BMW-Chef Peter warnt vor unrealistischen Zielen bei Elektroautos und Handelskonflikten
Kuno GeislerBMW-Chef Peter warnt vor unrealistischen Zielen bei Elektroautos und Handelskonflikten
Nicolas Peter, der Aufsichtsratsvorsitzende von BMW, hat sich zu zwei drängenden Themen geäußert: dem Handelskonflikt zwischen der EU und den USA sowie der Zukunft der Elektromobilität. In einem Interview mit der Zeit forderte er beide Seiten auf, bestehende Handelsabkommen einzuhalten, und zeigte sich zugleich realistisch in Bezug auf Europas Umstieg auf Elektrofahrzeuge.
Der Zollstreit zwischen der EU und den USA hat sich verschärft, nachdem der damalige US-Präsident Donald Trump die Einfuhrzölle auf europäische Autos von 15 auf 25 Prozent erhöht hatte. Trump warf der EU vor, ihre Verpflichtungen aus den bestehenden Handelsvereinbarungen nicht erfüllt zu haben. Peter hingegen betonte, auch die EU müsse ihre Zusagen einhalten, und verwies darauf, dass beide Seiten weit mehr gemeinsame Interessen hätten, als die jüngste Rhetorik suggeriere. Er drängte auf eine zügige Ratifizierung des stockenden Handelsabkommens, um die Spannungen zu entschärfen.

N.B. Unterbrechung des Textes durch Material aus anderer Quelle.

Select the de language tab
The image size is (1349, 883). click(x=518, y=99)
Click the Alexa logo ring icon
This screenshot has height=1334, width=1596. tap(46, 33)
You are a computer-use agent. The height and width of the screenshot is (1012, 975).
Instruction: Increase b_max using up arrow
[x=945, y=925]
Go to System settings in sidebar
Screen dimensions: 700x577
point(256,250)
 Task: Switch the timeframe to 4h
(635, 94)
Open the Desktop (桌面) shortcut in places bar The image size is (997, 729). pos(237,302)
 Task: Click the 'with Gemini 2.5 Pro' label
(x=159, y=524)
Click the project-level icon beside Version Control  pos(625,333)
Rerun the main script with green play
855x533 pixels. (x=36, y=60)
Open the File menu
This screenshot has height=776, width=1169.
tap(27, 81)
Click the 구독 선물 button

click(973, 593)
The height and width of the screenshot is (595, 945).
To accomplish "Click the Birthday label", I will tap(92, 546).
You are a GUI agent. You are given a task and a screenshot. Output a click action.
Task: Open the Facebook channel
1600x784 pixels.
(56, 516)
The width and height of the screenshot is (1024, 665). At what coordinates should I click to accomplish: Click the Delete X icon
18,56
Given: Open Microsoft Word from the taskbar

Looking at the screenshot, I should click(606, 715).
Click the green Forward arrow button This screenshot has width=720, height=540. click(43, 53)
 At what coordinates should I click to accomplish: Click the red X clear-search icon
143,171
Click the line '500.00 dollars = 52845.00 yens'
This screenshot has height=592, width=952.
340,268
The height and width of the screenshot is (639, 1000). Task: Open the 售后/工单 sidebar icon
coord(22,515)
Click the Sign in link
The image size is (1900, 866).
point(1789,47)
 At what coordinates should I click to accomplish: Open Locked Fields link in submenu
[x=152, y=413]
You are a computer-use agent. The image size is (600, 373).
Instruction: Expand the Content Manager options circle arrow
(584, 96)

Zur Elektromobilität äußerte sich Peter zurückhaltend. Die Vorstellung, Europa werde bis 2035 eine vollständige Umstellung auf Elektroautos erreichen, wies er zurück und prognostizierte, dass selbst eine Quote von 90 Prozent deutlich verfehlt werde. Stattdessen rechnete er damit, dass dann etwas mehr als die Hälfte der Kundschaft auf rein batteriebetriebene Modelle setzen werde. Steigende Spritpreise, so Peter weiter, würden den Wandel nicht beschleunigen.
Zudem sprach sich Peter für eine strengere Kontrolle von Plug-in-Hybriden aus. Viele Fahrer nutzten den Elektromodus nur selten, was die ökologischen Vorteile dieser Technologie untergrabe, gab er zu bedenken.
Peters Aussagen unterstreichen sowohl die wirtschaftliche Belastung durch den Zollkonflikt als auch die praktischen Herausforderungen bei Europas grünem Wandel. Sein Appell für mehr Handelskooperation geht einher mit einer nüchternen Einschätzung der Elektroauto-Nachfrage – verbunden mit dem Vorschlag, die Regulierung von Plug-in-Hybriden anzupassen. Die Ergebnisse dieser Debatten werden in den kommenden Jahren Politik und Industrie strategisch prägen.